Les juges, pour évaluer le préjudice, doivent déterminer la différence entre le préavis appliqué à la rupture et le préavis qui aurait dû être respecté suite aux accords commerciaux existants. La différence entre ces deux préavis permettra d’évaluer l’importance du préjudice subi. Lorsqu’aucun préavis n’a été appliqué, on ne peut faire de comparaison avec le préavis légitimement attendu. Ensuite, le chiffre d’affaires réalisé avec l’auteur de la rupture permet également de déterminer le préjudice indemnisable.
La victime peut aussi solliciter des dommages et intérêts pour un préjudice autre que celui de la perte financière. Il peut s’agir d’un préjudice moral résultant du comportement de l’auteur. A contrario, certains éléments peuvent conduire à diminuer l’indemnité allouée en réparation du préjudice, comme le comportement de la victime.
Un cas spécial provoque une adaptation de l’indemnité. C’est en effet l’hypothèse dans laquelle la victime était dans une situation de dépendance économique à l’égard de son cocontractant, auteur de la rupture. C’est l’exemple d’un commerçant qui s’approvisionnait pour l’ensemble de son commerce chez un seul fournisseur. Le commerçant était donc dépendant de celui-ci. Si ce dernier rompt le contrat, le commerçant ne peut plus exercer son activité.
Un tiers est légitime à invoquer la rupture brutale des relations commerciales en agissant contre l’auteur sur le fondement de la responsabilité délictuelle. Cependant la Cour de cassation refuse de reconnaitre le préjudice par ricochet.
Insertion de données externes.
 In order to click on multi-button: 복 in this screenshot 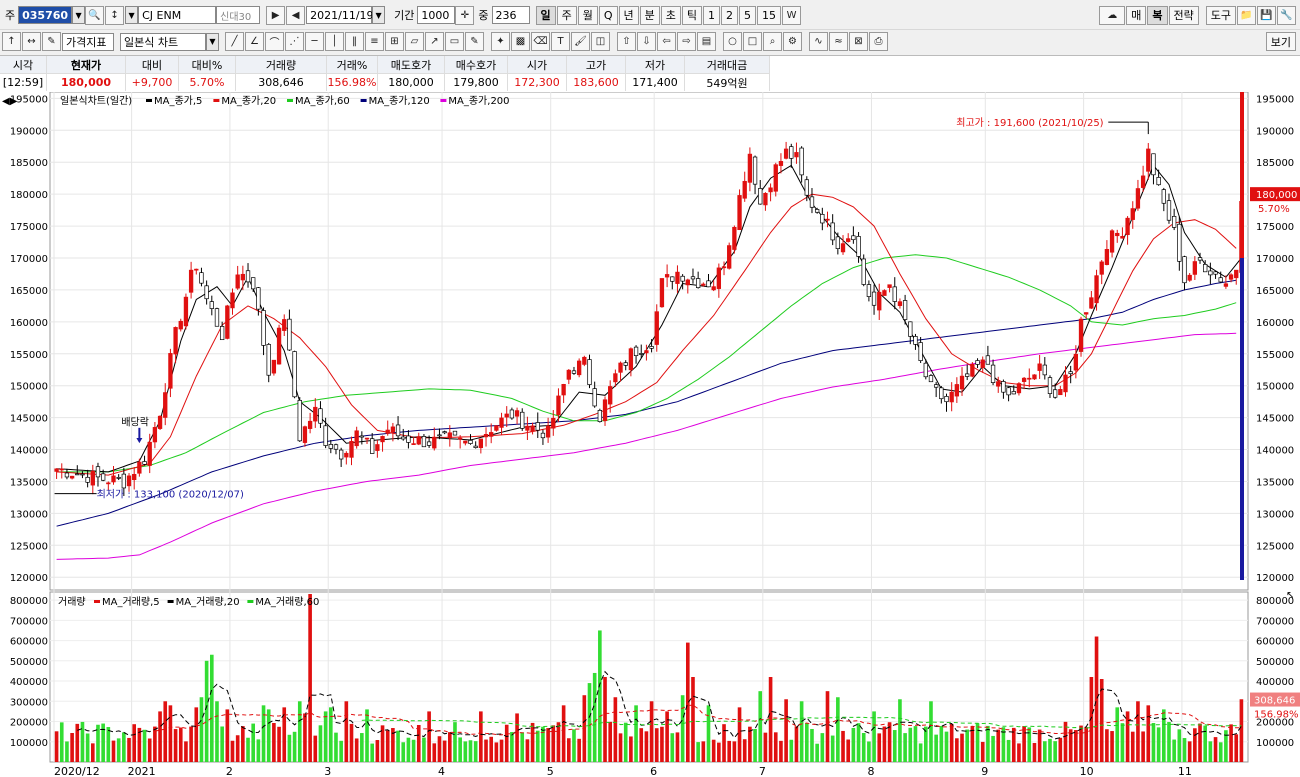, I will do `click(1158, 15)`.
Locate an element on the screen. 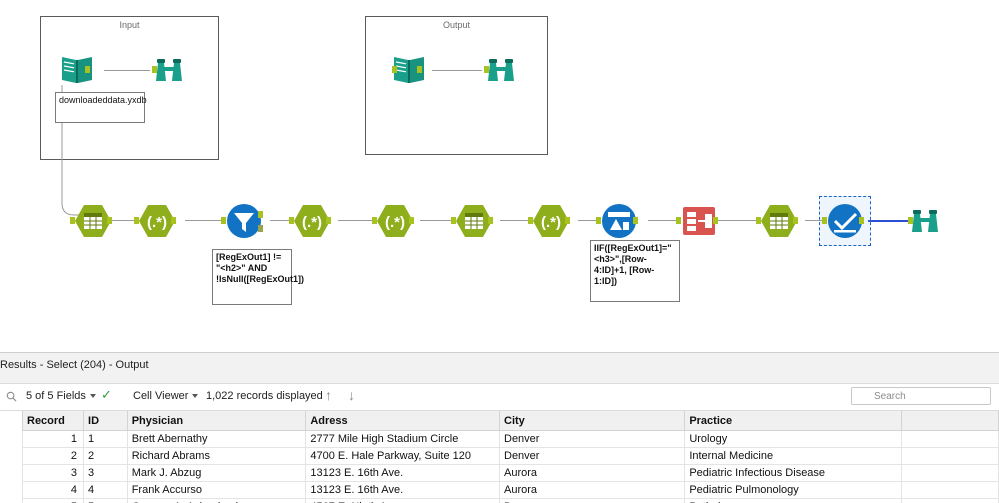 The height and width of the screenshot is (503, 999). tool-output-data is located at coordinates (407, 70).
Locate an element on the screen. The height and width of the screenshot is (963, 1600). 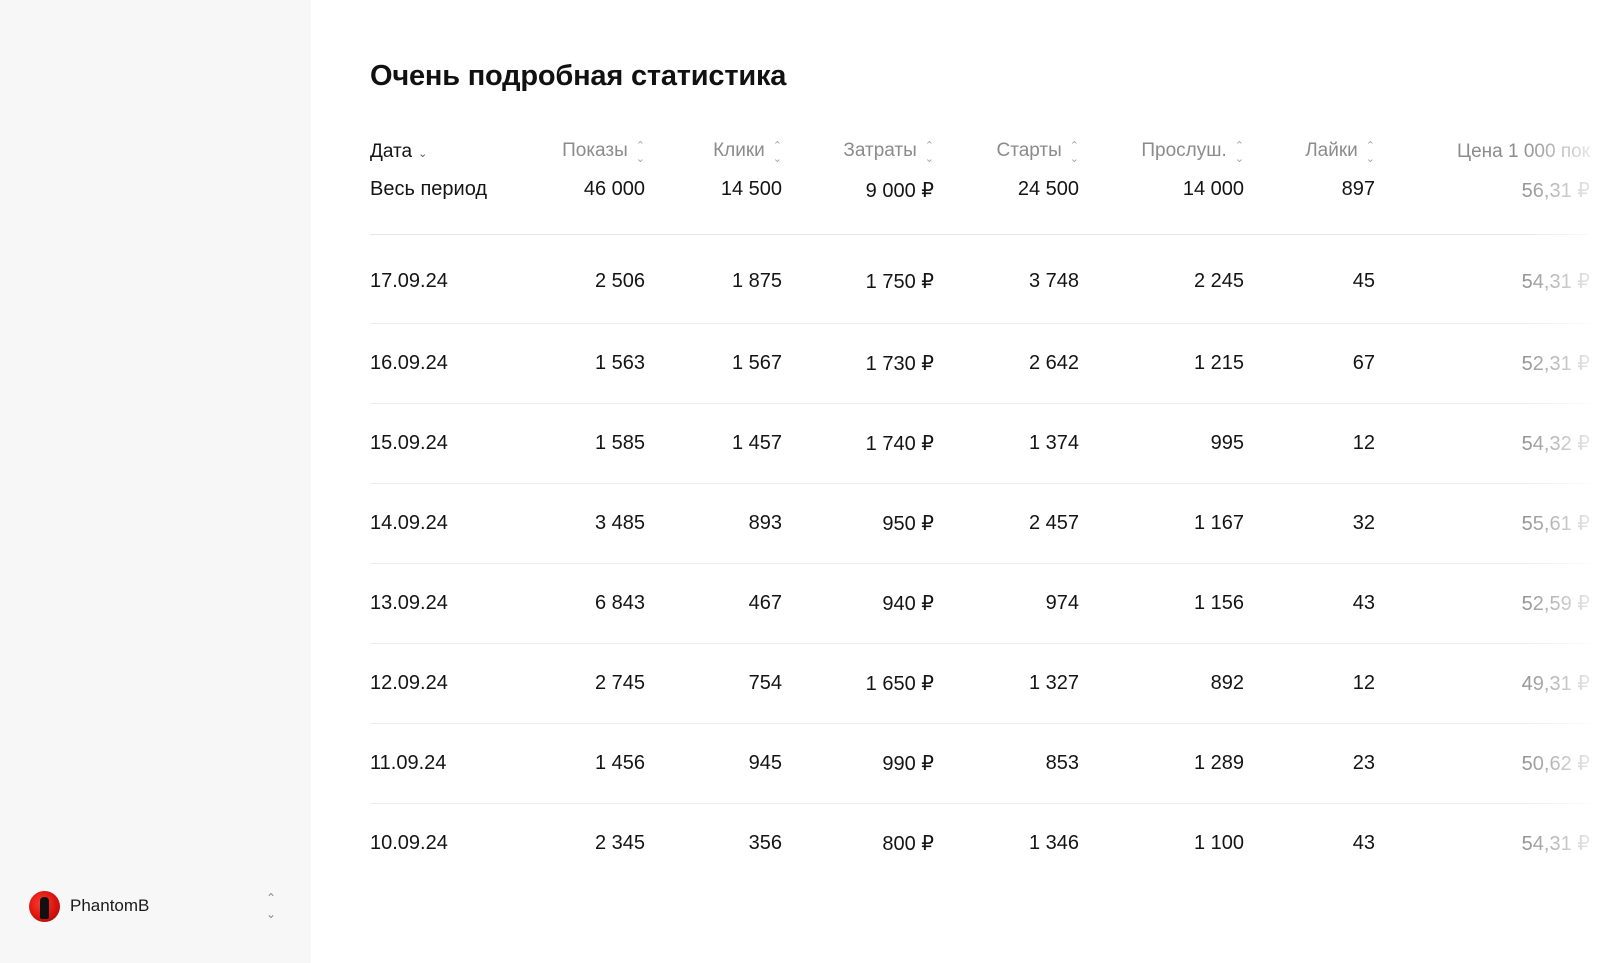
column-header-impressions: Показы ⌃ ⌄ is located at coordinates (582, 152).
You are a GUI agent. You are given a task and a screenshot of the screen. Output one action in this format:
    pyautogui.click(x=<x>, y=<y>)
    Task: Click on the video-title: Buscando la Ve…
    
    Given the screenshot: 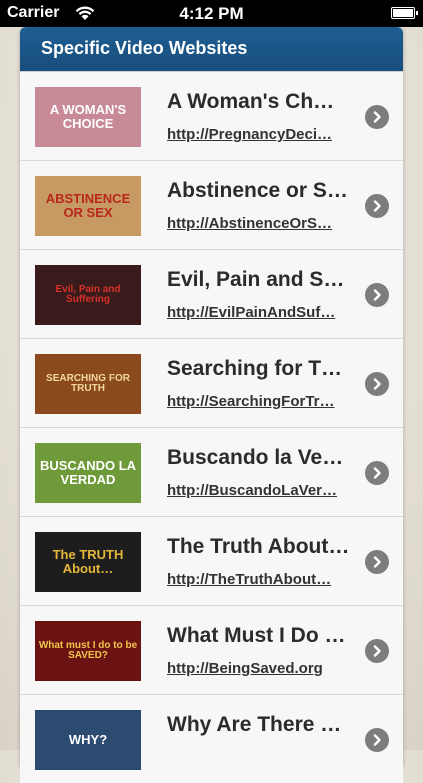 What is the action you would take?
    pyautogui.click(x=256, y=458)
    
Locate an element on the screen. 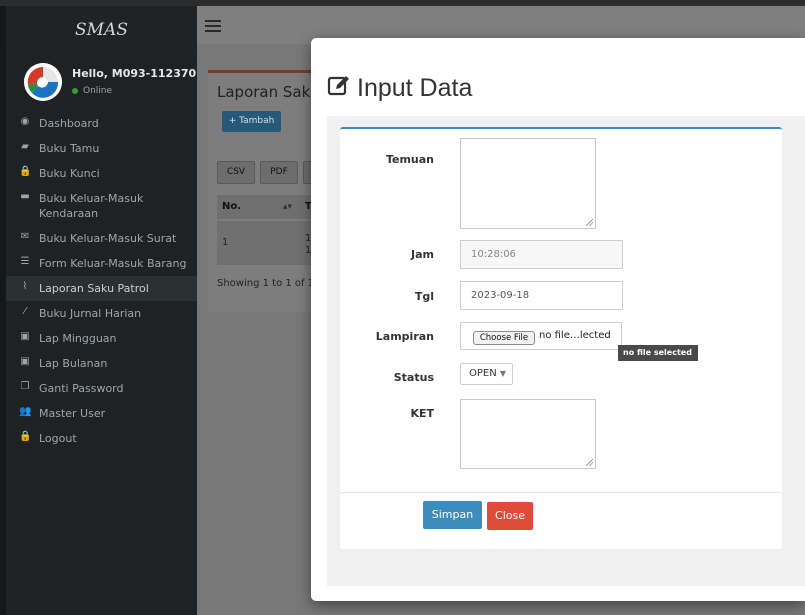  sidebar-item-label: Buku Keluar-Masuk Kendaraan is located at coordinates (92, 206).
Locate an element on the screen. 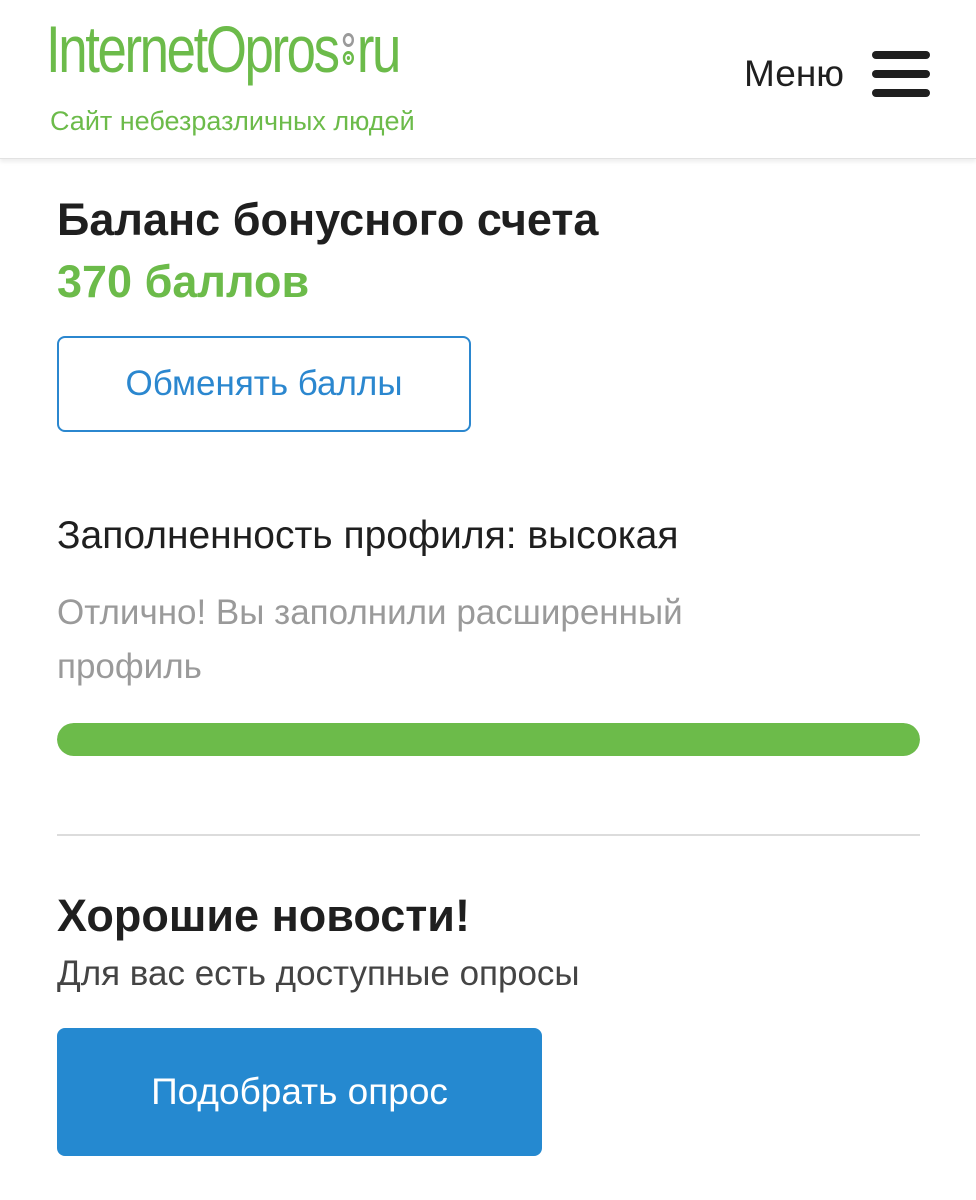  logo-text-main: InternetOpros is located at coordinates (193, 49).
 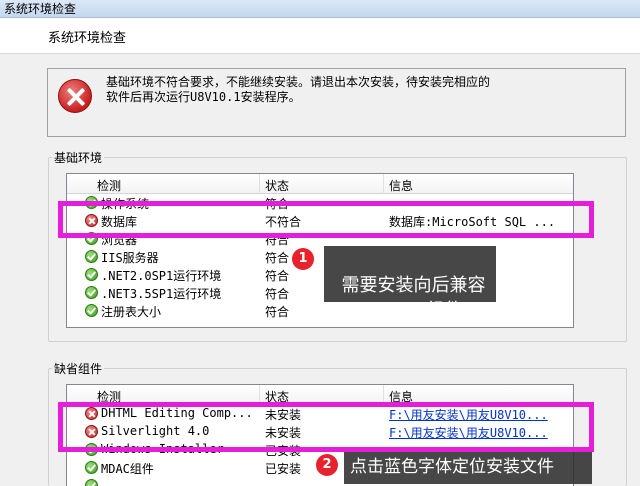 I want to click on col-header-status: 状态, so click(x=277, y=186).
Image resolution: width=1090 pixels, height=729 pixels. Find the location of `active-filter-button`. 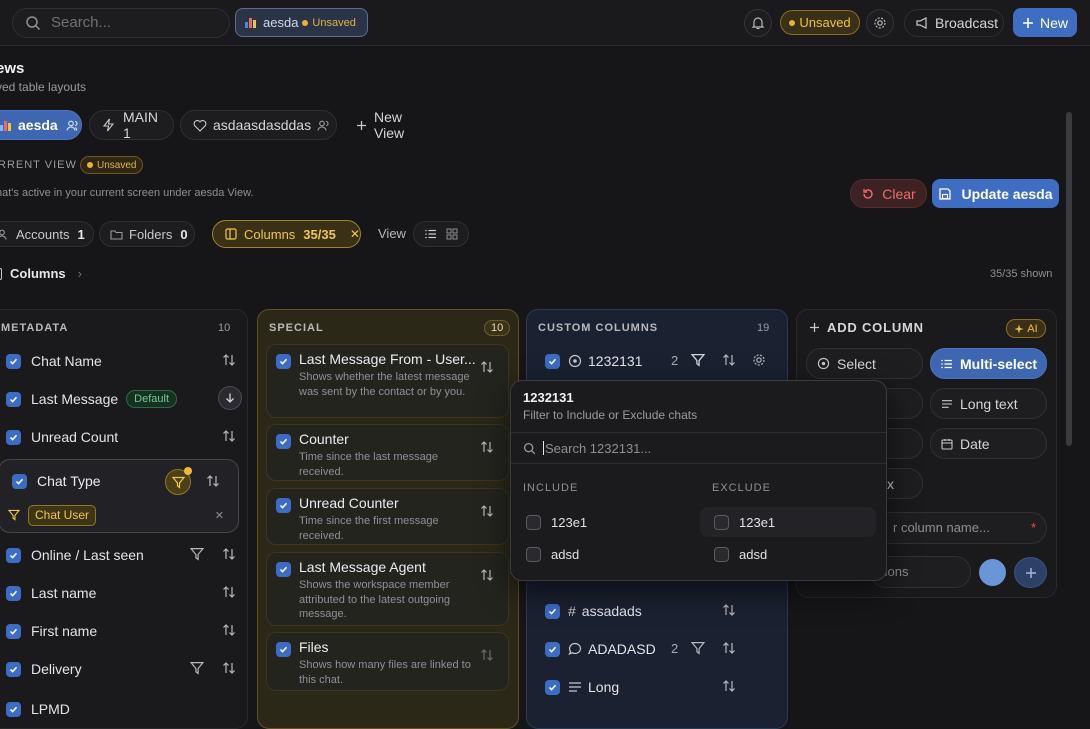

active-filter-button is located at coordinates (178, 481).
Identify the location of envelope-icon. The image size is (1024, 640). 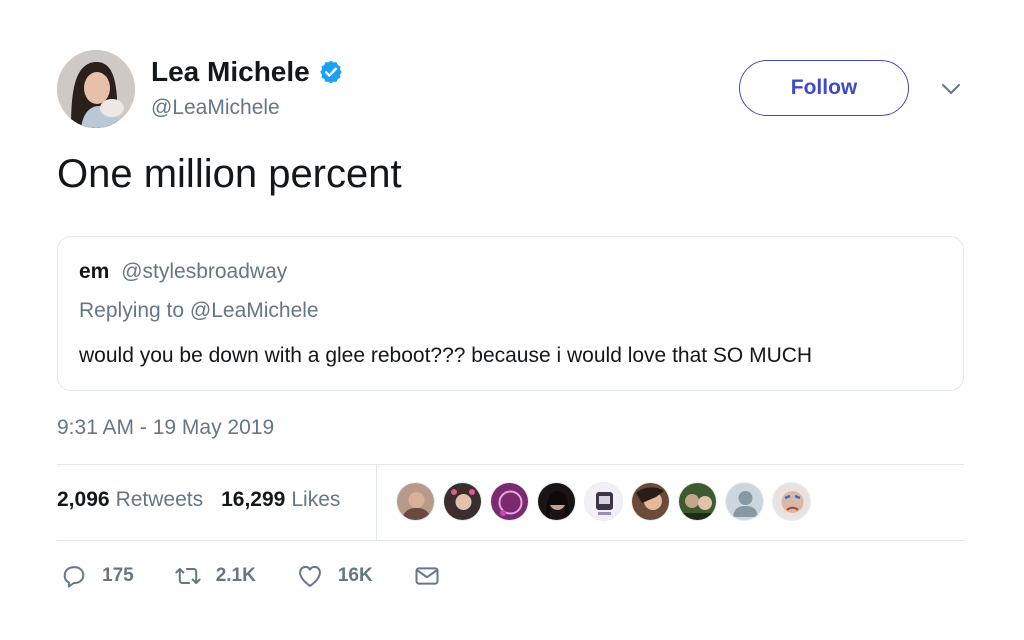
(427, 576).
La Haute juridiction a eu l’occasion de débouter un actionnaire de sa demande en réparation du préjudice subi « par ricochet », du fait de la rupture brutale des relations commerciales qu’établissait la société dont il était actionnaire.
EN CONCLUSION
La liberté contractuelle demeure le principe fondateur du droit des contrats. Elle implique la liberté de contracter ou de ne pas contracter. Mais dans un contexte économique difficile et en mutation constante, rompre une relation d’affaires avec un distributeur, un fournisseur, un prestataire, un sous-traitant doit être anticipé avec prudence pour ne pas tomber sous le coup du délit civil de rupture brutale des relations commerciales établies.
Enfin, en cas de contentieux, des règles de compétence particulières ratione materiae et ratione loci s’appliquent. Ce sont les aptitudes d’une juridiction à reconnaître des infractions en fonction de leur nature ou du lieu où elles ont été commises. La Cour de cassation retient la compétence des juridictions commerciales. Cependant, afin d’assurer une homogénéité dans l’interprétation de la notion de la rupture des relations commerciales en première instance, seuls huit Tribunaux de commerce sont compétents. Il s’agit de Marseille, Bordeaux, Lille, Fort de France, Lyon, Nancy, Paris, et Rennes. En appel, c’est la Cour d’appel de Paris qui détient une compétence exclusive.